I didn't expect to be crying today. I didn't expect to be afraid. My London, my beautiful city, my home, has been filled with an evil fear. These atrocities are unforgivable, but that's all I'm going to say, the show must go on.
Old witch, shall we try Aldwych, like, do I know the way to Aldwych. Talk about paranoia. What was my head going through last week? The party to end all parties, 300 lunatics dancing like maniacs. There wasn't one person who left my place without bruised knees. Half of London looked like they'd gone to a giant gang-bang, but that's what happens when you dance on tables.
I went to bed at seven. My studio assistant, Trilby, she didn't actually go to bed at all. She left the studio with a glass of champagne and her dress ripped right up to her backside, pinned together with a bulldog clip, and with her breasts hanging out everywhere, proceeded to get into a taxi, may I add, not sober.
This is where the fun starts. She had no money, so she had to get the taxi to stop at a cashpoint. As she got out, she dropped the glass and it smashed. The taxi driver went ballistic and demanded she pay him £100 for the damage. Trilby, in her drunken stupor, told him to bugger off, and, can I say, in a very posh tone, a touch of the 1930s debutante.

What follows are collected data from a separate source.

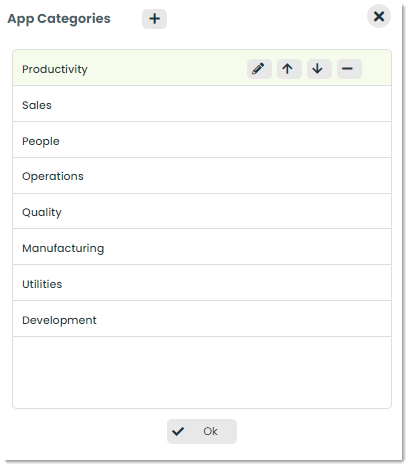
Task: Remove the Productivity category with minus icon
Action: [349, 69]
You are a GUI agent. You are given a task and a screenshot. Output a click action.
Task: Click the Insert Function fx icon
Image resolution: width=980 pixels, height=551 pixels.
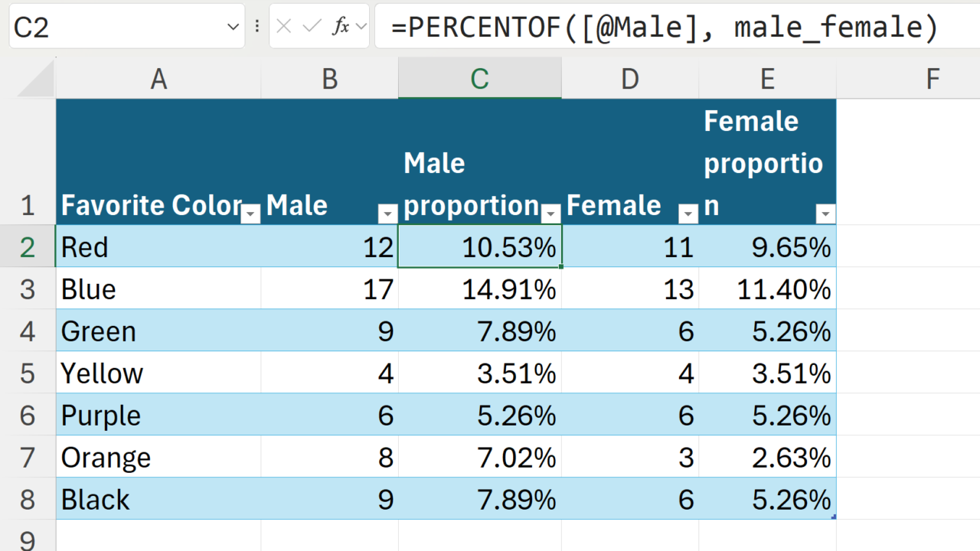pos(341,27)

At which the taxi driver flagged down a police car. The policeman started having a go at Trilby and, quiet rightfully, she said, "Don't be a knobhead, it's only a glass." Whoops! The handcuffs were out, and she was carted off to the cells for the night. They released her at 3 o'clock the next day, and on returning her possessions, handed her one bulldog clip.
My friend Harriet had her bag stolen last week, snatched from her, where were the police then? I had my windows shot at by an air rifle, the police haven't even bothered to come and look at the holes. They told us to photograph it and they'd add it to the file. They did turn up at my party, though. At which I said, "Who the fuck ordered me a strippergram?"
I did something exciting this week that I haven't done in a long time. I started boxing again. Left jab, left jab, right jab, left jab, right hook, left hook, left jab, right jab. My hands have been shaking for two days. It feels incredible, the adrenaline. My whole body feels alive. It's good, it's intelligent exercise, and the amount of concentration is phenomenal. Anyone who knows me very well, will tell you that I have this strong powerful streak in me. I think it's because I don't fuck enough, so the boxing comes as a great relief. Plus, a girl's got to be able to look after herself, because no one's going to do it for me.
Meercats. After Princess Diana's funeral, the programme that followed was Meercats United. We'll probably see the meercats on our TVs this week.
What's so wonderful about these little creatures is the fact that they have such an egalitarian society. They are true socialists. When they go out hunting and gathering, they don't take their babies with them, and two or three other meercats are delegated to look after them. The meercat crèche. And this is what's really clever: the mummy meercats don't look after their own babies, so if under attack there'll be no bias as to which baby they help. Really cool.
They also do this other really great thing. When threatened, say by a snake or a jackal, the meercats will climb up onto each other's shoulders and with their backs towards the sun, make one big weird shadow. Big motherfucker!
Next week I'm going to be sober for seven days. And on the Friday, I'm going to try and pass my driving test. I am so nervous about failing. Everyone else is so nervous about me passing.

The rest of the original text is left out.